No hay referencias lúcidas desde el Estado que expliquen lo que está ocurriendo. El gobierno guarda silencio. Pareciera que ignorar los campos de exterminio, los gritos de los torturados, los gemidos de los asesinados, las súplicas de los familiares que los buscan, el llanto de los niños, el susurro de los desaparecidos, el clamor de los que piden paz, las ruegos de los inocentes encarcelados, las protestas de los indignados… los hace desaparecer.
“Solo la violencia es muda”, dijo Hanna Arendt. El gobierno calla ante los horrores de la guerra. Pero los demás nos negamos a guardar silencio, a formar parte del ejército de mudos. “El siglo XX nos ha hecho”, dice Arendt, “olvidar muchos horrores del pasado, pero nos ha traído el terror del totalitarismo capaz de exterminar al ejemplar de nuestra misma especie”.

Los horrores de esta guerra inundan el espectro vital de nuestras vidas. El cúmulo de terror en un solo día con 33 asesinados en el país, es inusitado: dos chicos colgados de un puente peatonal de 21 y 23 años, uno de ellos vivo, emite gritos desgarradores para que lo salven. Eran las 10 de la mañana en Monterrey, en el cruce de las avenidas Revolución y Chapultepec. Un tercero logra escapar y lo acribillan ante la mirada de los demás. Las imágenes en televisión exhiben la agonía de las víctimas. Asistimos en directo a los estertores de la violencia más atroz.

Los puentes que servían para unir, para acercar personas, son usados ahora para desplegar la atrocidad. En el mismo puente donde fue colgada Gabriela Elizabeth Támez Muñiz, alias “la Pelirroja” con el dorso desnudo y el nombre de Yahir escrito en su espalda. Una imagen que ha quedado en la lista del México bronco, dos hombres son colgados del cuello con cadenas. Uno de ellos tiene la pierna derecha amputada, desmembrada. Son las seis de la mañana. Es la avenida Gonzalitos a la altura de las avenidas Ruiz Cortines y Lincoln. Miles de personas se dirigen al trabajo a esa hora, cientos de niños son trasladados a la escuela por sus padres. La escena es espeluznante. La pierna derecha destazada sobre la avenida; uno de los hombres ensangrentado en calzoncillos, el otro, más joven, con el pantalón a las rodillas. Ambos con sendos narcomensajes manchados de sangre. Ambos atados de manos, con la cara de la tortura en su rostro. ¿Alguien podrá olvidar este cuadro del espanto?

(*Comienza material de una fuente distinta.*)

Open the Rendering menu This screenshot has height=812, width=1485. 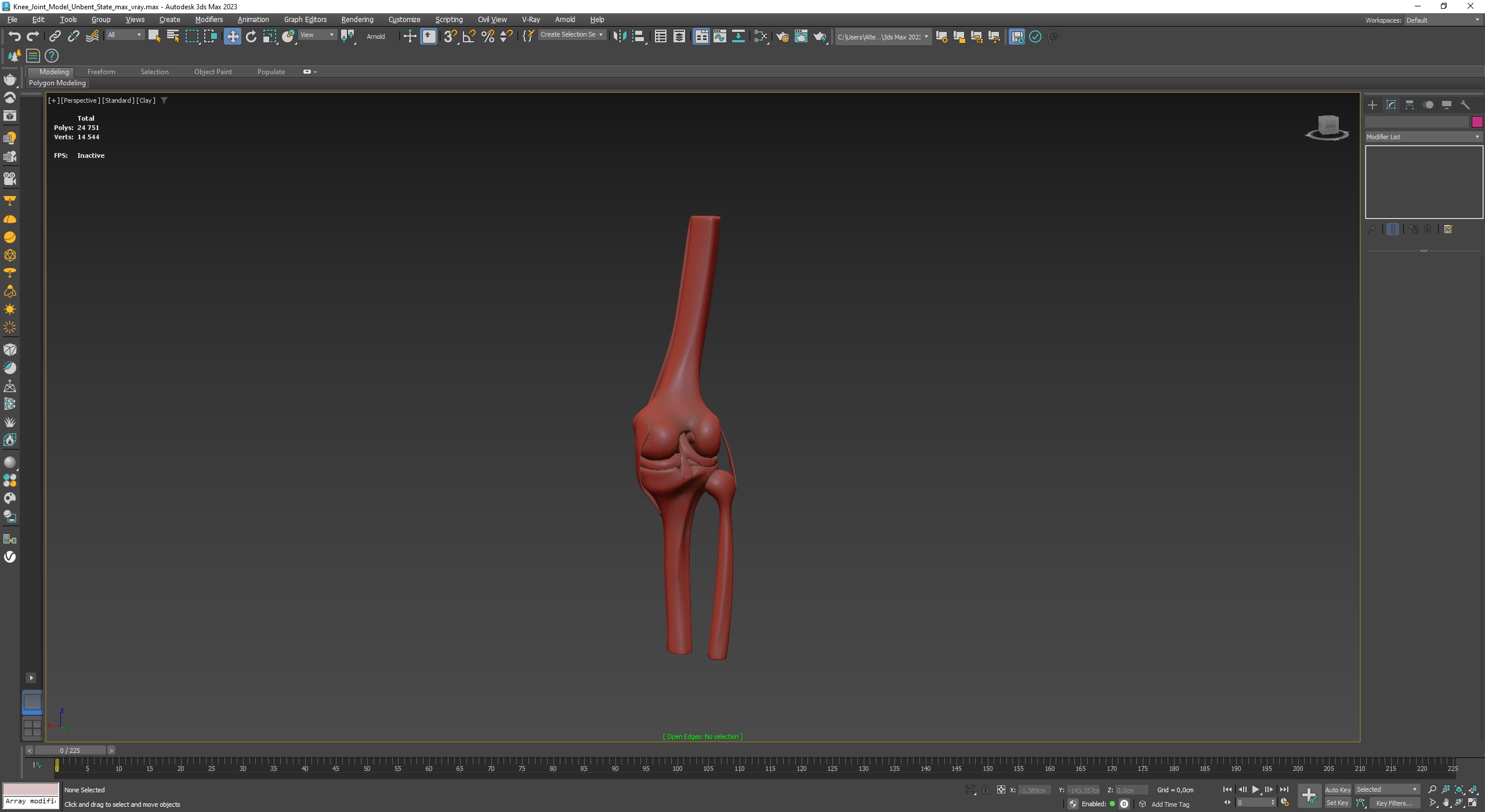pyautogui.click(x=357, y=20)
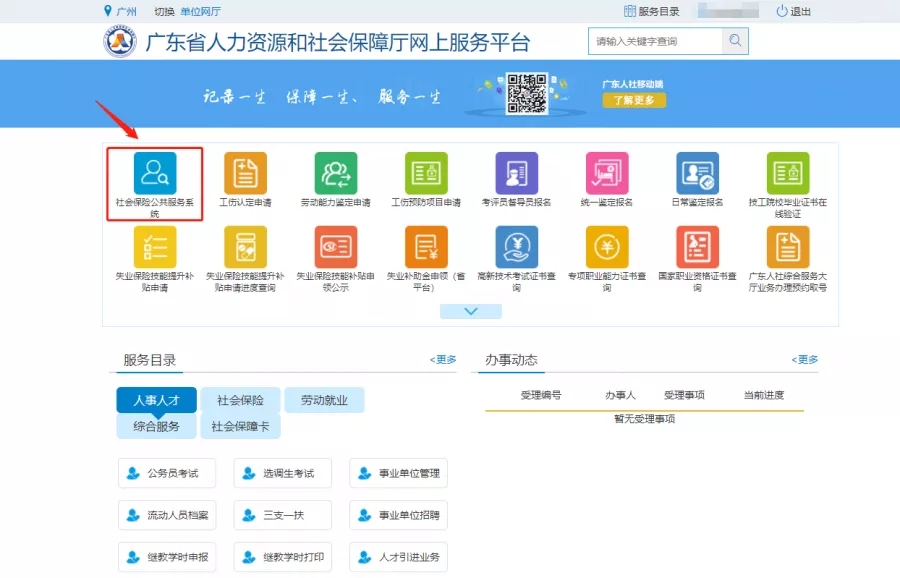Switch to the 社会保险 tab

click(x=240, y=400)
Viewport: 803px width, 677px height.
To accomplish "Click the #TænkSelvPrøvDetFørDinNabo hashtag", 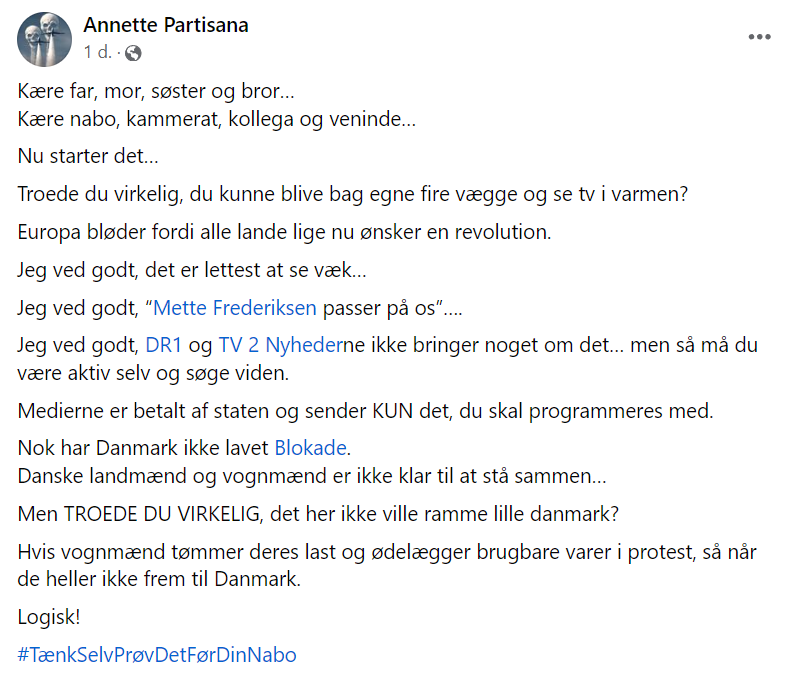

La escena es transmitida en vivo por las televisoras. Las familias desayunan con el espectáculo repulsivo de la violencia, acostumbradas al tétrico show de la muerte. Aparentemente inmunes. Susan Sontag lo advierte en su brillante ensayo Ante el dolor de los demás: “No podemos imaginar lo espantosa, lo aterradora que es la guerra; y cómo se convierte en normalidad.”

Y es que la guerra pretende transformar a los seres humanos en testigos mudos. No podemos permitirlo. Hay que revelarse. Hay que encontrar formas de resistencia a la barbarie.

Sanjuana Martínez
Es periodista especializada en cobertura de crimen organizado.